[Stored data entries]
····················
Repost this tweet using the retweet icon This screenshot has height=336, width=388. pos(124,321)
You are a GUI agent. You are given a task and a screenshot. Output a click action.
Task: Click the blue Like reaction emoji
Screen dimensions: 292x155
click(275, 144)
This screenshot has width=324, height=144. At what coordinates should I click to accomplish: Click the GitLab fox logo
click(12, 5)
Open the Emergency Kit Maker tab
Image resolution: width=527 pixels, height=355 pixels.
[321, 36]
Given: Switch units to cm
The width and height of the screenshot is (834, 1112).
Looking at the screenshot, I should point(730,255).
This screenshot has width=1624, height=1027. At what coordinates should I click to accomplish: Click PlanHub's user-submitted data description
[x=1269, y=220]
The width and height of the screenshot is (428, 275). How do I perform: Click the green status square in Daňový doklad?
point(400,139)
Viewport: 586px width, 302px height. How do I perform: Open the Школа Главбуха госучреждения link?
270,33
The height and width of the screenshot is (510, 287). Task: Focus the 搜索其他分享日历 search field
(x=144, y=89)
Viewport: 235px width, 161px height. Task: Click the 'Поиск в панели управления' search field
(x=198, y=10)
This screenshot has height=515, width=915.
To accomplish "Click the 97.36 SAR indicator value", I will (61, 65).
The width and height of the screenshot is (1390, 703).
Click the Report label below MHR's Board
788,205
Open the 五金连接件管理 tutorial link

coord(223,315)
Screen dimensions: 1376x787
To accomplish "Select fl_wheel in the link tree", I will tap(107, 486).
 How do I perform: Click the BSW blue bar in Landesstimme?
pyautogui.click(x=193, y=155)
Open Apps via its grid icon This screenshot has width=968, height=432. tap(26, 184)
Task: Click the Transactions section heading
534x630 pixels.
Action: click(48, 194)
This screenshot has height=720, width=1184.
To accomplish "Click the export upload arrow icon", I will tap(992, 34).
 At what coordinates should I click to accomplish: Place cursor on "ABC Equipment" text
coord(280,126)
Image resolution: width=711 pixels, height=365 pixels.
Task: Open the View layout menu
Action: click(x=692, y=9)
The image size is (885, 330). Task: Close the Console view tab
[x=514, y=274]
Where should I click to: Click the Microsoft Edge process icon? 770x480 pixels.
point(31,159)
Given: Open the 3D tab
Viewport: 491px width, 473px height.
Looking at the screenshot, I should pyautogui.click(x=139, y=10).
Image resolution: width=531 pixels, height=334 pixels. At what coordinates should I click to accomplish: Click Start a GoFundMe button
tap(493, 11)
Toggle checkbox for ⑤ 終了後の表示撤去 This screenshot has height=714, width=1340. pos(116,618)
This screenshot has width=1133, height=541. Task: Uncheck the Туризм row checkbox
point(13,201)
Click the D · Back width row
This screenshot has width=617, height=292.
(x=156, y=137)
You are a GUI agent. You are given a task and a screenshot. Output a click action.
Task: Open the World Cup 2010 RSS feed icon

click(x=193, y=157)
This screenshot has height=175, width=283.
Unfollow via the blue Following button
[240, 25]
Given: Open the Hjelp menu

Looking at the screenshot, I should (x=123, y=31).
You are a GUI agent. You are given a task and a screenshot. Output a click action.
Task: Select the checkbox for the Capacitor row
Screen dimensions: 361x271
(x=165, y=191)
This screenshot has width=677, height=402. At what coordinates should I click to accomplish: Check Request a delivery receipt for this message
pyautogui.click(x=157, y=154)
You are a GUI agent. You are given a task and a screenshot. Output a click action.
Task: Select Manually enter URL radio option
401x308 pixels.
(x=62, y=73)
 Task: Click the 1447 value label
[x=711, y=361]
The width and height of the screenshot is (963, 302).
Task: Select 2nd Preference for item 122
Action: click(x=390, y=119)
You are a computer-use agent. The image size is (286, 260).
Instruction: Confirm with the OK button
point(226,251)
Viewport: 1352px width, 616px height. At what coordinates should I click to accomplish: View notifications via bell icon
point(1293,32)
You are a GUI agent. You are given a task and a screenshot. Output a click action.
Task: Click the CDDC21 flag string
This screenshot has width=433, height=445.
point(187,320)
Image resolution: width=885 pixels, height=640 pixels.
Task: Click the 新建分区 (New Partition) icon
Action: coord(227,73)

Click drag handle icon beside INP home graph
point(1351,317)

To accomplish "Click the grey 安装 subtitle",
····················
Determine the number of lines in the records that include the string "will", and respond with that number only.

3